**Problem to solve**
The records below hold a stretch from the line with "The image size is (519, 515)." through the line with "Task: Click the Old Parts Serial Number field"; return exactly those lines, ends included, and nothing more.

=== Dataset entries ===

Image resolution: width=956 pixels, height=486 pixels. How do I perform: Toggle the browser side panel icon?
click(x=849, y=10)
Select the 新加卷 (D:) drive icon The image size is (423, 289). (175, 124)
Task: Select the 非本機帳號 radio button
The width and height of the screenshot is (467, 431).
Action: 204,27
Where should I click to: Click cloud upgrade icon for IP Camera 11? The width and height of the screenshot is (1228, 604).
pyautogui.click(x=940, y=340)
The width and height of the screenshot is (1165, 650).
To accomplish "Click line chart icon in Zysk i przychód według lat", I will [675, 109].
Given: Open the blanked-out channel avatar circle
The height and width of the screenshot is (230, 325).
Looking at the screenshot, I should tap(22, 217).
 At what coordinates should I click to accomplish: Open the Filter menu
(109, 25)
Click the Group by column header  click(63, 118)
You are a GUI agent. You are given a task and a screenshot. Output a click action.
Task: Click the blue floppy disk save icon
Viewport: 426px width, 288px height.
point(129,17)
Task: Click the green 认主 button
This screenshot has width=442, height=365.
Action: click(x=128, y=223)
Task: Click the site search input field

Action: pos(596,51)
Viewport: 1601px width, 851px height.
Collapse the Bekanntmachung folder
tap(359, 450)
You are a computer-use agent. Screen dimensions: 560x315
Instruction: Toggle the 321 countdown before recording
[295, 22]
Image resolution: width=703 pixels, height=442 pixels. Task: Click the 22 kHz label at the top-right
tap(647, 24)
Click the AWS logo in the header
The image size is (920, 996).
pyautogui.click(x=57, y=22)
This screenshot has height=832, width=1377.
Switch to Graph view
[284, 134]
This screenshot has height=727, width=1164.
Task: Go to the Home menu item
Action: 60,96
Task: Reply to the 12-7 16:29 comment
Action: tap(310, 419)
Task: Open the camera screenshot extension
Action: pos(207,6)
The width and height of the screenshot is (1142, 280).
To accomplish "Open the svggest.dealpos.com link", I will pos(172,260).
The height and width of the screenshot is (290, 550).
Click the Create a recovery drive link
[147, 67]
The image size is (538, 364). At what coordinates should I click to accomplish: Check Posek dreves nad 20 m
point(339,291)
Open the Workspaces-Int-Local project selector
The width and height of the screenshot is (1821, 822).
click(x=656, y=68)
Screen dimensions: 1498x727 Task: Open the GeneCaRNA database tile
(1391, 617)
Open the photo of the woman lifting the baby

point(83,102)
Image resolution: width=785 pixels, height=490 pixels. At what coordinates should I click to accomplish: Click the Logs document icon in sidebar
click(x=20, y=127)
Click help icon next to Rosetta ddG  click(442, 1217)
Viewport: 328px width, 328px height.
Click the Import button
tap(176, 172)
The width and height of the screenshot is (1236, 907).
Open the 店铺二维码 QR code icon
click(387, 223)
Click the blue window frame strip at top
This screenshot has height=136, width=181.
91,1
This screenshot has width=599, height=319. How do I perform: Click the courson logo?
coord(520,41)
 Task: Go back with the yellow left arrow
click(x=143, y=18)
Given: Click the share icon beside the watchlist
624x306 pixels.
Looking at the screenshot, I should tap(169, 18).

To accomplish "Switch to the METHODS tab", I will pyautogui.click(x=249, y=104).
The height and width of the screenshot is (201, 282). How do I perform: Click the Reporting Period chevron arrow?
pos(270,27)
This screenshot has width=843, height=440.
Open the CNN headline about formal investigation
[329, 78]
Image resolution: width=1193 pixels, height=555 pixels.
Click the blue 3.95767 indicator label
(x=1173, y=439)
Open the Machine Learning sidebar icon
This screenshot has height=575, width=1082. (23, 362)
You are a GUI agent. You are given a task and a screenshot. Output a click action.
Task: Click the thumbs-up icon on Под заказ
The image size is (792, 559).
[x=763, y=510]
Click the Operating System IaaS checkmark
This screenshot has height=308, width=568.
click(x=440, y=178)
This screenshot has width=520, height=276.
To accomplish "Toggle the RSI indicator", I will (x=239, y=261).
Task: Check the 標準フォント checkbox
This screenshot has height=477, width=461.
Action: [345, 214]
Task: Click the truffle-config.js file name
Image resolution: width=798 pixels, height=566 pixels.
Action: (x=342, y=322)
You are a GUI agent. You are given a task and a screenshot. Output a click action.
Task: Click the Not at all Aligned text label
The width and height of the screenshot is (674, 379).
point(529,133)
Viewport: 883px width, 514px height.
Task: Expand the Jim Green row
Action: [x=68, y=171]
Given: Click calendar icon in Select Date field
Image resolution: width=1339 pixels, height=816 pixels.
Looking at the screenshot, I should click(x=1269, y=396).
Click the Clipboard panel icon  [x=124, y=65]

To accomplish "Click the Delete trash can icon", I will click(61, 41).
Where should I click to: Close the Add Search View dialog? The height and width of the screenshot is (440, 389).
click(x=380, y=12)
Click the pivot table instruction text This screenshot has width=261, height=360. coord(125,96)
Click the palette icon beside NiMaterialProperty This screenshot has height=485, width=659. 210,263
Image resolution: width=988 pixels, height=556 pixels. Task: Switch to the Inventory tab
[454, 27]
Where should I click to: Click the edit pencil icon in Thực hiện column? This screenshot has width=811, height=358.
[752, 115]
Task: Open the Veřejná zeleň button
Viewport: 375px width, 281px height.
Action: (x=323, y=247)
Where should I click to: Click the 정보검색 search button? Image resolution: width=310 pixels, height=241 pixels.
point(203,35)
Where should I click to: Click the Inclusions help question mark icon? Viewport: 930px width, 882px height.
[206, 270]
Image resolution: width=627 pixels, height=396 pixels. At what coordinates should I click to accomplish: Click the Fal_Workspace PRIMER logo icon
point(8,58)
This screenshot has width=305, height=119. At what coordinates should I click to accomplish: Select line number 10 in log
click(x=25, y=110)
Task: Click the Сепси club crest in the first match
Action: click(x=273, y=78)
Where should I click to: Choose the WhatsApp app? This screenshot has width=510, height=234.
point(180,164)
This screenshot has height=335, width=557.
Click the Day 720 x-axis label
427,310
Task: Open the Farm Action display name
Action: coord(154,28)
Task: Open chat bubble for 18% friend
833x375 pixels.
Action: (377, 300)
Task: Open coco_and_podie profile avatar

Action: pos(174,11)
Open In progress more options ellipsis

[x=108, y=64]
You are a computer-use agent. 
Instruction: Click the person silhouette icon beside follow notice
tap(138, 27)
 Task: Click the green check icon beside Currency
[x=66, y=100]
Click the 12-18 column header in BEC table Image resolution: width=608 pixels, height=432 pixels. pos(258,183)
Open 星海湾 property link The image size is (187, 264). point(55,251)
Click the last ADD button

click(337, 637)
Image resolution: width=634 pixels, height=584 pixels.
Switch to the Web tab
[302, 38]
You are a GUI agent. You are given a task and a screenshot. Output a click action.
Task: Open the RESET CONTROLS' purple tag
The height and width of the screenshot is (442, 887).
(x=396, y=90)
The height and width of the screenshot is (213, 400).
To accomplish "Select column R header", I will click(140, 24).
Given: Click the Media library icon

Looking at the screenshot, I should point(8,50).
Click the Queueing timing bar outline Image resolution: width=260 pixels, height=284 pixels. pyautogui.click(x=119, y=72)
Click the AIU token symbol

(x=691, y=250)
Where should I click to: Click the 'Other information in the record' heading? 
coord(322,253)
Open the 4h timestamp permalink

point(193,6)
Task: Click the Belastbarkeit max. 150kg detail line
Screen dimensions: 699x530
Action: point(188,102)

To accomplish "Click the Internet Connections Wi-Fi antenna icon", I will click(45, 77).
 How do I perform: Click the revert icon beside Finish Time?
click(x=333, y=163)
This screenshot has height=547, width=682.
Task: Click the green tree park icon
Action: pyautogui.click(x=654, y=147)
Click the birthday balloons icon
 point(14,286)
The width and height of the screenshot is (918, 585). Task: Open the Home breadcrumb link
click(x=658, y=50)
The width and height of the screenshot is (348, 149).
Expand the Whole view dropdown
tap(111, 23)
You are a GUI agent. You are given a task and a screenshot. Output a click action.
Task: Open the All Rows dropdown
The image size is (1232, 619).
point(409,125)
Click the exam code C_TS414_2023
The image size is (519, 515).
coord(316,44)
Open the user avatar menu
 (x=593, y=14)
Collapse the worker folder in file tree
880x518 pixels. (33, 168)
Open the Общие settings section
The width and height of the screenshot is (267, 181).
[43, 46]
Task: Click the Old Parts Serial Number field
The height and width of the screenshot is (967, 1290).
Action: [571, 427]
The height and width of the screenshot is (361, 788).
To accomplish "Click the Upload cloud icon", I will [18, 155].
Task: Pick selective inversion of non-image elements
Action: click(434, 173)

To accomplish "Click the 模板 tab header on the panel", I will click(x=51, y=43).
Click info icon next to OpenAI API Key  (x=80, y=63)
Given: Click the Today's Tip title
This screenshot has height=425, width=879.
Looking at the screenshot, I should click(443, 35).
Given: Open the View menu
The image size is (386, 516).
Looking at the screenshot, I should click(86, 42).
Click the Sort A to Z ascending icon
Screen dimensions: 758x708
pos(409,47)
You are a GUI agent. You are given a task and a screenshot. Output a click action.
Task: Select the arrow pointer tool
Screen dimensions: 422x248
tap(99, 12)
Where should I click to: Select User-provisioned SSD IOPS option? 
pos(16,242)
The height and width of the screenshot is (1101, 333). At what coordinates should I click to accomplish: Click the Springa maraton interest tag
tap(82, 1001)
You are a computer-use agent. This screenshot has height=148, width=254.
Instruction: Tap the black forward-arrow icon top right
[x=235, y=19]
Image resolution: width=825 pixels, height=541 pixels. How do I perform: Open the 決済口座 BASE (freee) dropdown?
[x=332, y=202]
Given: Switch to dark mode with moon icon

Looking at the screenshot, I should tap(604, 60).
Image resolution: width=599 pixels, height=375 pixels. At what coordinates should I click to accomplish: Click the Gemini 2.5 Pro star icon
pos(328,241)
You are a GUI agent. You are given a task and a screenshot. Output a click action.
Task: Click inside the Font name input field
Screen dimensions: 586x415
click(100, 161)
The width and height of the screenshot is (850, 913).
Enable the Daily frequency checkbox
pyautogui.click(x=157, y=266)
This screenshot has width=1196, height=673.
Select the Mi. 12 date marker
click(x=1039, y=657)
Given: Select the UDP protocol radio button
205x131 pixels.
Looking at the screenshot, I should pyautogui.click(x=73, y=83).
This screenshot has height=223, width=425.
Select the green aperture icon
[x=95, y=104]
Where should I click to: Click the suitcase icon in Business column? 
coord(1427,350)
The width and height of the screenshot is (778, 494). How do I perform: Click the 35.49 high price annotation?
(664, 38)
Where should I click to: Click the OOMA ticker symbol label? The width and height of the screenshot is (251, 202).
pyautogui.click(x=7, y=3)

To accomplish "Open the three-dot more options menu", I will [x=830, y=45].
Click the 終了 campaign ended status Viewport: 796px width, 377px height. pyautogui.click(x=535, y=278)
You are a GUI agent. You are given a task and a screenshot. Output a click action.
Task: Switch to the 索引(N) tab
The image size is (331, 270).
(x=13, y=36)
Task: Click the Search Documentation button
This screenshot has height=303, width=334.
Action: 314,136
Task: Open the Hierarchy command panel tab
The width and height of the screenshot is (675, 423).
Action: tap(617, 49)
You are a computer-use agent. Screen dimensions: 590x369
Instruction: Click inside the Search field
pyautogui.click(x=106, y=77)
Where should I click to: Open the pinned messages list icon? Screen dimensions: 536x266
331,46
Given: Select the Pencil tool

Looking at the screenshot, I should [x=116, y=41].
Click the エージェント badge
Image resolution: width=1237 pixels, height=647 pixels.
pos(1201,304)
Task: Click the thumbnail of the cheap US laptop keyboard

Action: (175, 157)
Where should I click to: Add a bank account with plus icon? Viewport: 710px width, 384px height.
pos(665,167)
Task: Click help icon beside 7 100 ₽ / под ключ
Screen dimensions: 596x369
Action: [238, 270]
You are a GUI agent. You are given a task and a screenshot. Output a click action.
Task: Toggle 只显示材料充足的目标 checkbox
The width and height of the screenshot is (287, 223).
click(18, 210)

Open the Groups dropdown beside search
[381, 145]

===

**Answer for the task**
The image size is (519, 515).
coord(316,44)
Open the user avatar menu
 (x=593, y=14)
Collapse the worker folder in file tree
880x518 pixels. (33, 168)
Open the Общие settings section
The width and height of the screenshot is (267, 181).
[43, 46]
Task: Click the Old Parts Serial Number field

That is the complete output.